10 de marzo de 2010

OLAS DE MIEDO

El genio incomprendido. El guitarrista que emerge desde el océano de feedback. Pero fundamentalmente, el tipo que le devolvió la vida al poeta maldito del rock n'roll.

La única y fortuita vez que vi a Robert Quine en persona me petrificó con la mirada. Yo habia entrado a Carmine St. Guitars en NYC buscando alguna guitarrita rara y zurda para poder probar. Encontré esa Danelectro china que sonaba un montón y que terminé comprando por menos de 300 dolares. La viola es, básicamente, un instrumento casi de juguete. Un charango electrico imposible de afinar.

Quine estaba ahí, hablando con el dueño. Después me enteré que vivía enfrente. Yo apenas entré lo vi, y ya sabía que era él. Y me dieron ganas de abrazarlo. No dije nada. Lo miraba de reojo y en un momento pensé, ilusionado, que él escuchaba algo de lo que yo tocaba.

Robert Quine empezó el punk neoyorkino antes que casi nadie tocando con los Voidoids en el glorioso CBGB's. No habia todavía Sex Pistols ni Clash ni pelotudos con cresta sacando la lengua.
Este mismo tipo recogió a Lou Reed en cucharita cuando Lou ya era una caricatura, un chiste malo, en los ochenta, y lo hizo volver a lo grande con dos discazos (The Blue Mask y Legendary Hearts). Bob lo resucitó y le dió una segunda vida.

Quine era un virtuoso mas allá de los animales que lo rodeaban, un punk rocker por elección y no por limitaciones musicales. Y podía, entre el caos y el ruido, pelar licks de jazz como si estuviese zapando con Miles.
El punk verdadero salió de New York, y tenias que tener muchos huevos para tocarlo. Y Bob fue de los primeros en estar ahí. En el 77, mientras todos estaban duros en Studio 54 bailando disco bajo la pelota de cristales, el rock n'roll estaba en el downtown hirviendo desde un sótano.
Habia que tocar rapido, transpirar la camiseta y salir rajando antes de que te caguen a palos.
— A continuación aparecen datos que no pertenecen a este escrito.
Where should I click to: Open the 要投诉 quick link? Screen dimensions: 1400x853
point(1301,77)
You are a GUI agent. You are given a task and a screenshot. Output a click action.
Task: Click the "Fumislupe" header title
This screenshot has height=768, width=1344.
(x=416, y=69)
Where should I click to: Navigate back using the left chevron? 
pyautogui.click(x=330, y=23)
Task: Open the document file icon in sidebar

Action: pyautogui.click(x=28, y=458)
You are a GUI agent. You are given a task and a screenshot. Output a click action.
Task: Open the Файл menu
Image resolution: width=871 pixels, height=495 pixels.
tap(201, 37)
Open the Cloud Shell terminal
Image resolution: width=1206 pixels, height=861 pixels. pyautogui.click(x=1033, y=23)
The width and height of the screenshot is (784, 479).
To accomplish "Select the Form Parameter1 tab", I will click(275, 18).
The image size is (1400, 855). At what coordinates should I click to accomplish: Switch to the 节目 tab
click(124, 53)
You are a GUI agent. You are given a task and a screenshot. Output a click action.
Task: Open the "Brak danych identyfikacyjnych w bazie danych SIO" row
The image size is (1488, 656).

Si no lo viste nunca, te aseguro que la primera impresión que te da es la del anti-rock. Parecía un vendedor de autos usados a pocos días de jubilarse. Con esa actitud de "todo me importa realmente un carajo y tu cara tambien". Pelado, encorvado, la mandíbula desencajada, y con unos Ray Ban Wayfarer clavados en la cara dia y noche. Pero sus dedos siempre encendidos, humeantes.

Se dió el gusto de mandar a Lou Reed a la mierda y dedicarse a proyectos de free jazz extraños o a tocar con capos como Matthew Sweet, Marc Ribot y hasta Tom Waits. Pero en el 2004, hundido en la depresión por la muerte de su esposa, decidió matarse con un pinchazo letal de caballo. Igual que mi mejor amigo. Ahora que lo pienso, y aunque él no lo sabía, creo que Bob también era mi amigo.
Se lo tendría que haber dicho en la cara.

Bob Quine fue un fucking genio. Un genio por ser tan hardcore y dulce al mismo tiempo. Un verdadero guitarrista de rock. Asi de facil de decir, terriblemente dificil de lograr.

Ver a Quine tocar el solo en el tema de Lou, "Waves of Fear", te produce goce o espanto. Depende. Una canción que da miedo. Pero él le metió el solo mas enfermo y grandioso de la historia.
Si querés escuchar lo de siempre, alejáte de Quine. Te va a hacer mal......

4 comentarios:

Anónimo dijo...

me cayó muy bien este bob quine, no lo tenía

y eso que no me cabe ni un poco lou reed

Freako

Ruperto Medina dijo...

Tiene mucha onda; como el padre de milhouse tocando la viola; pero es asqueroso su solo. Es el desgano final: tipo, toco cualquier basofia en plan oficinista cansado, total estos giles flipan igual!

JmV dijo...

Queridos amigos musicos: estos posts son para ustedes: aprendan o sigan en la misma. Quine es un capo total. La vibra que tenia era imposible.
Evolucionemos por favor.

Anónimo dijo...

Tiene onda profesor gabinete,pero suena bien. Que Maximiliano Guerra, siga con el baile y no incursione más en el canto.